Requirements:
Format the lines below as a numbered list, from the one containing "Given: Click the 2016 row margin R +16.6" through the final line, both included, and skip any blank lines.
--- START Extracted entries ---
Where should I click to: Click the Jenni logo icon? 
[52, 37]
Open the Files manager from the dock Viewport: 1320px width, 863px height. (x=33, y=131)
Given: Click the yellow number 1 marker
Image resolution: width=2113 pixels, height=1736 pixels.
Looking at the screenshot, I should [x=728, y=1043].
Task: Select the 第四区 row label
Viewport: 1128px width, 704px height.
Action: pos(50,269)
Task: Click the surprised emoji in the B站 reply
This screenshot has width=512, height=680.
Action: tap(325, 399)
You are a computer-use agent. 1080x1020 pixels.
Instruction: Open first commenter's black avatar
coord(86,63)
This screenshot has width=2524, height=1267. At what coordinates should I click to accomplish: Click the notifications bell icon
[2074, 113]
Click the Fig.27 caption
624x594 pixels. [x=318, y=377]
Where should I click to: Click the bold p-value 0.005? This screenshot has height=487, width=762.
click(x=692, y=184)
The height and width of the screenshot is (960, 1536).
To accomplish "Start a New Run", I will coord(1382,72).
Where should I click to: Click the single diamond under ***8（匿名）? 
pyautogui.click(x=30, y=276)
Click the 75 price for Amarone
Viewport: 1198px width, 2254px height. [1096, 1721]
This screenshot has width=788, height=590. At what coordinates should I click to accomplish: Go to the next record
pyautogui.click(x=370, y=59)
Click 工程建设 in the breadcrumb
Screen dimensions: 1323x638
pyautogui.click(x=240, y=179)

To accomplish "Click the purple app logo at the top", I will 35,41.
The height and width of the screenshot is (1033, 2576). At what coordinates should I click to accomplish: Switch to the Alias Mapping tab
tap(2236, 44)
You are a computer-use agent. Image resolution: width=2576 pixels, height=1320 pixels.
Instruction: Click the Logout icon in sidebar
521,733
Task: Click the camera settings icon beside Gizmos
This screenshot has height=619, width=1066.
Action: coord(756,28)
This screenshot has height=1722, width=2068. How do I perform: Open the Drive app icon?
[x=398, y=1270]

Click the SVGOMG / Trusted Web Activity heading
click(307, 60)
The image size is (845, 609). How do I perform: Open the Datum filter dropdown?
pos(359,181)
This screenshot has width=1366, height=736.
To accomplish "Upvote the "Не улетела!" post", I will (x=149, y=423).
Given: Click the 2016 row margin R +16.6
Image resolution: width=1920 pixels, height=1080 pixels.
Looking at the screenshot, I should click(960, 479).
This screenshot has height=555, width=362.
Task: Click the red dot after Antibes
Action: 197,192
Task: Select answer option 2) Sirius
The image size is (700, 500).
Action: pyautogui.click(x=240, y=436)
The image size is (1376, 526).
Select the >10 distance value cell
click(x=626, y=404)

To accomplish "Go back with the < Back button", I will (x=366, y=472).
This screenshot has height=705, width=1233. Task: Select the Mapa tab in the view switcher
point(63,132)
--- END Extracted entries ---
Reply to the task:
1. Given: Click the 2016 row margin R +16.6
2. Image resolution: width=1920 pixels, height=1080 pixels.
3. Looking at the screenshot, I should click(960, 479).
4. This screenshot has height=555, width=362.
5. Task: Click the red dot after Antibes
6. Action: 197,192
7. Task: Select answer option 2) Sirius
8. The image size is (700, 500).
9. Action: pyautogui.click(x=240, y=436)
10. The image size is (1376, 526).
11. Select the >10 distance value cell
12. click(x=626, y=404)
13. To accomplish "Go back with the < Back button", I will (x=366, y=472).
14. This screenshot has height=705, width=1233. Task: Select the Mapa tab in the view switcher
15. point(63,132)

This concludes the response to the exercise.